__Activity__
Repeat the listing that follows without a single change.

=======

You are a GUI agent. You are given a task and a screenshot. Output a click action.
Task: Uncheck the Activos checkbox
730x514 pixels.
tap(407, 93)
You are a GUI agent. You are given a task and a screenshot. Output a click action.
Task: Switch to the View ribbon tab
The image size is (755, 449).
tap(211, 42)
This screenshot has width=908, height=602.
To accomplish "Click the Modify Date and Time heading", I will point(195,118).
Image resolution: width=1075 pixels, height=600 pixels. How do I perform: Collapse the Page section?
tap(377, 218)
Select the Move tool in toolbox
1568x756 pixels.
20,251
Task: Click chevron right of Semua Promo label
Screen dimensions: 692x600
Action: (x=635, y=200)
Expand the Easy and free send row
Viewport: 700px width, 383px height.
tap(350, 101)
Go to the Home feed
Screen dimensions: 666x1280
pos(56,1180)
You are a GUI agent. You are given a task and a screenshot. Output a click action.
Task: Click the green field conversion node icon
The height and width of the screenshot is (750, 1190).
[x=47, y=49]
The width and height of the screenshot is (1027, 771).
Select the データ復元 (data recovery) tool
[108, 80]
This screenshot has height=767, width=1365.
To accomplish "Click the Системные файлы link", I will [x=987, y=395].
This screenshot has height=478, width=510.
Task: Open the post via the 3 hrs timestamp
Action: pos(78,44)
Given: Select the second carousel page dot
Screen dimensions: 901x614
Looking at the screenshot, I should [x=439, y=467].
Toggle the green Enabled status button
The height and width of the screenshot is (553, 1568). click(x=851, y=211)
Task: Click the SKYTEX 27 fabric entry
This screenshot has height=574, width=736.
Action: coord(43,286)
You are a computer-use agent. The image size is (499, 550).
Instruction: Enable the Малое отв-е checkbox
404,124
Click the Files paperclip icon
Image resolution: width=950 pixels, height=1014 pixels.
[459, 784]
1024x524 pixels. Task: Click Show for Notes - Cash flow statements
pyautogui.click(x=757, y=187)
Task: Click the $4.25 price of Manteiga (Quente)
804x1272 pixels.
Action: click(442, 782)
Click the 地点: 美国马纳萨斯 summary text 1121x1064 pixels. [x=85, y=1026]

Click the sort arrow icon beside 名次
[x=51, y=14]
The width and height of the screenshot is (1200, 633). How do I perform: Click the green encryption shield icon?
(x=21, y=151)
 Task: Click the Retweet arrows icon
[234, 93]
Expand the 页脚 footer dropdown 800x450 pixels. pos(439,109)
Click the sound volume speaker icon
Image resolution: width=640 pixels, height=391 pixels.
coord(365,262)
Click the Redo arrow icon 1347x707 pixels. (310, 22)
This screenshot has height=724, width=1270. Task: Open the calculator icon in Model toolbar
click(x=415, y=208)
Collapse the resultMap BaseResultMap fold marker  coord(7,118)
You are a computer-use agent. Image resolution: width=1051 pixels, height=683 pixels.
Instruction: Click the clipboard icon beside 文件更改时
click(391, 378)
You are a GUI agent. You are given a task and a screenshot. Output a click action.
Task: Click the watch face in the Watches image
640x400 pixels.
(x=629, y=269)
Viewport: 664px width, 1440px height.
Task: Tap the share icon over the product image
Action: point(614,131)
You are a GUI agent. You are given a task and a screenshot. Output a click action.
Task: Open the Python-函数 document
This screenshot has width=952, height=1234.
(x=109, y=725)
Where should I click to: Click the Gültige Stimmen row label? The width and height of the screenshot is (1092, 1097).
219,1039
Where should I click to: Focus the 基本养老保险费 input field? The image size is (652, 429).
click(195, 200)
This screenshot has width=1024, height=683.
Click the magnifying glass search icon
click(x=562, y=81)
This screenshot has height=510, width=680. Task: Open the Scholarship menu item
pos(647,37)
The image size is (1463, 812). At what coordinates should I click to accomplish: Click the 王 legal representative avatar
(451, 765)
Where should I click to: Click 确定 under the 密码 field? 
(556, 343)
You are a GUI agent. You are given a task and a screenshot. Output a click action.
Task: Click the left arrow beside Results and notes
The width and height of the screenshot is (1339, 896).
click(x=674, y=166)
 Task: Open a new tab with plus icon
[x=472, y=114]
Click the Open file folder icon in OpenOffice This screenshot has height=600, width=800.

=======

__Written response__
You are a GUI agent. You are given a task and a screenshot. Output a click action.
Task: Uncheck the Activos checkbox
730x514 pixels.
tap(407, 93)
You are a GUI agent. You are given a task and a screenshot. Output a click action.
Task: Switch to the View ribbon tab
The image size is (755, 449).
tap(211, 42)
This screenshot has width=908, height=602.
To accomplish "Click the Modify Date and Time heading", I will point(195,118).
Image resolution: width=1075 pixels, height=600 pixels. How do I perform: Collapse the Page section?
tap(377, 218)
Select the Move tool in toolbox
1568x756 pixels.
20,251
Task: Click chevron right of Semua Promo label
Screen dimensions: 692x600
Action: (x=635, y=200)
Expand the Easy and free send row
Viewport: 700px width, 383px height.
tap(350, 101)
Go to the Home feed
Screen dimensions: 666x1280
pos(56,1180)
You are a GUI agent. You are given a task and a screenshot. Output a click action.
Task: Click the green field conversion node icon
The height and width of the screenshot is (750, 1190).
[x=47, y=49]
The width and height of the screenshot is (1027, 771).
Select the データ復元 (data recovery) tool
[108, 80]
This screenshot has height=767, width=1365.
To accomplish "Click the Системные файлы link", I will [x=987, y=395].
This screenshot has height=478, width=510.
Task: Open the post via the 3 hrs timestamp
Action: pos(78,44)
Given: Select the second carousel page dot
Screen dimensions: 901x614
Looking at the screenshot, I should [x=439, y=467].
Toggle the green Enabled status button
The height and width of the screenshot is (553, 1568). click(x=851, y=211)
Task: Click the SKYTEX 27 fabric entry
This screenshot has height=574, width=736.
Action: coord(43,286)
You are a computer-use agent. The image size is (499, 550).
Instruction: Enable the Малое отв-е checkbox
404,124
Click the Files paperclip icon
Image resolution: width=950 pixels, height=1014 pixels.
[459, 784]
1024x524 pixels. Task: Click Show for Notes - Cash flow statements
pyautogui.click(x=757, y=187)
Task: Click the $4.25 price of Manteiga (Quente)
804x1272 pixels.
Action: click(442, 782)
Click the 地点: 美国马纳萨斯 summary text 1121x1064 pixels. [x=85, y=1026]

Click the sort arrow icon beside 名次
[x=51, y=14]
The width and height of the screenshot is (1200, 633). How do I perform: Click the green encryption shield icon?
(x=21, y=151)
 Task: Click the Retweet arrows icon
[234, 93]
Expand the 页脚 footer dropdown 800x450 pixels. pos(439,109)
Click the sound volume speaker icon
Image resolution: width=640 pixels, height=391 pixels.
coord(365,262)
Click the Redo arrow icon 1347x707 pixels. (310, 22)
This screenshot has height=724, width=1270. Task: Open the calculator icon in Model toolbar
click(x=415, y=208)
Collapse the resultMap BaseResultMap fold marker  coord(7,118)
You are a computer-use agent. Image resolution: width=1051 pixels, height=683 pixels.
Instruction: Click the clipboard icon beside 文件更改时
click(391, 378)
You are a GUI agent. You are given a task and a screenshot. Output a click action.
Task: Click the watch face in the Watches image
640x400 pixels.
(x=629, y=269)
Viewport: 664px width, 1440px height.
Task: Tap the share icon over the product image
Action: point(614,131)
You are a GUI agent. You are given a task and a screenshot. Output a click action.
Task: Open the Python-函数 document
This screenshot has width=952, height=1234.
(x=109, y=725)
Where should I click to: Click the Gültige Stimmen row label? The width and height of the screenshot is (1092, 1097).
219,1039
Where should I click to: Focus the 基本养老保险费 input field? The image size is (652, 429).
click(195, 200)
This screenshot has width=1024, height=683.
Click the magnifying glass search icon
click(x=562, y=81)
This screenshot has height=510, width=680. Task: Open the Scholarship menu item
pos(647,37)
The image size is (1463, 812). At what coordinates should I click to accomplish: Click the 王 legal representative avatar
(451, 765)
Where should I click to: Click 确定 under the 密码 field? 
(556, 343)
You are a GUI agent. You are given a task and a screenshot. Output a click action.
Task: Click the left arrow beside Results and notes
The width and height of the screenshot is (1339, 896).
click(x=674, y=166)
 Task: Open a new tab with plus icon
[x=472, y=114]
Click the Open file folder icon in OpenOffice This screenshot has height=600, width=800.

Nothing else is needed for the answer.